Phil Endecott wrote:
Quote:
Ioannis Vranos wrote: Quote:
>Based on a discussion about Unicode in clc++ inside a discussion thread
>with subject "next ISO C++ standard", and the data provided in
>http://en.wikipedia.org/wiki/C%2B%2B0x , and with the design ideals:
>>
>1. To provide Unicode support in C++0x always and explicitly.
>2. To provide support to all Unicode sets out there.
>>
>>
>I think the implementation of these as:
>>
>a) char, char16_t and char32_t types.
>b) built-in Unicode literals.
>>
>should become:
>>
>I) Library, implementation defined types like utf8_char, utf16_char, and
>utf32_char, leaving alone and not polluting the existing built in types
>like char for now and in the future.
| >
The problem is that if the library does something like this:
>
typedef uint32_t char32_t;
>
then when I write
>
char32_t c = L'a';
cout << c;
>
It will output c as "64", not 'c', because the overloading of operator<<
can't detect the typedef.
|
Well, then the library should not do that typedef and operator<< of cout
should be implemented to work with the provided character type.
Quote:
The library could implement a char32_t like
>
class char32_t {
uint32_t impl;
....
};
>
but that has its own problems. It all works OK if these are built-in
types.
|
If your above type suggestion is not possible to be implemented, why not
focusing on providing language tools that make it possible instead?
Quote:
>>
So if I write a UTF-16 literal using the built-in literal syntax, what
is its type? It has to be a built-in type, not a library type.
|
It can be a library type. AFAIK a built-in type can also look like a
library type, if it is hidden when the equivalent header is not #included.
In any case my main point of my "correction" proposal, is that the C++
built-in types should not be tied with a specific character encoding system.

* [Dataset content]:
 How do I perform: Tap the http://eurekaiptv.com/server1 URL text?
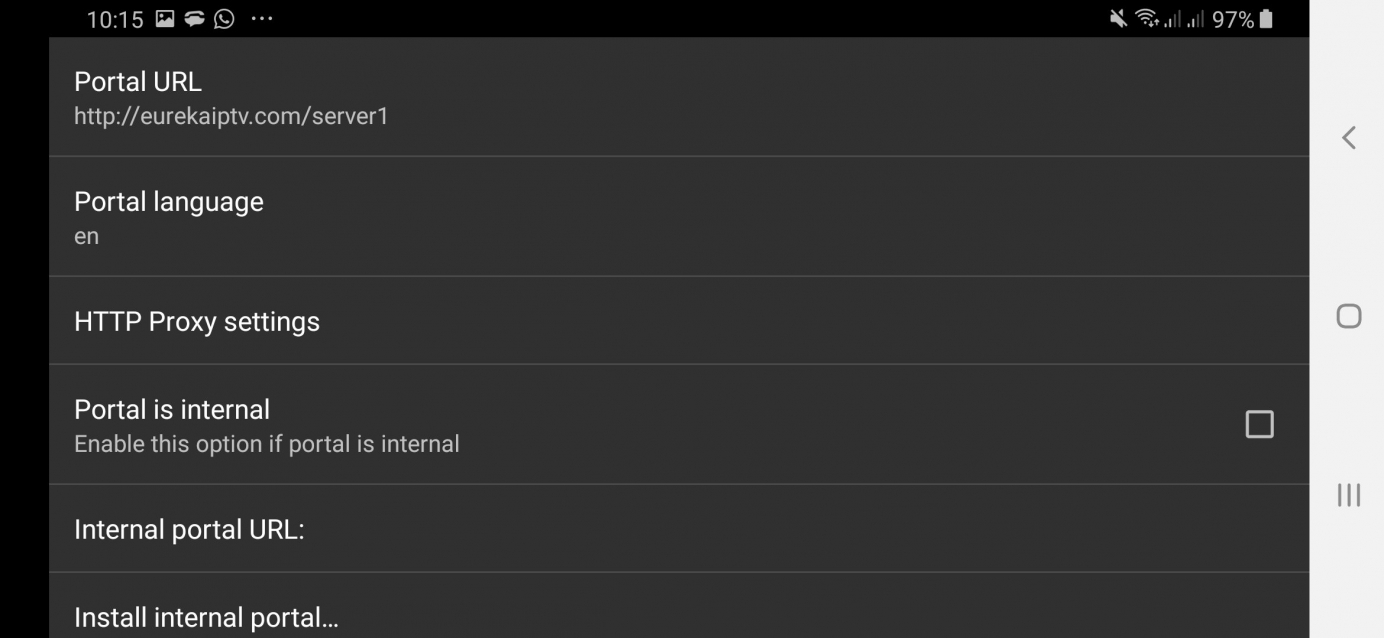pos(231,116)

* [Work required]: According to the forum thread, why would a library typedef of char32_t to uint32_t make cout print a number rather than a character?

* [Answer for this exercise]: A typedef only creates another name for uint32_t, not a distinct type, so the overloading of operator<< can't detect it. The value is therefore handled as an integer and printed as a number instead of a character.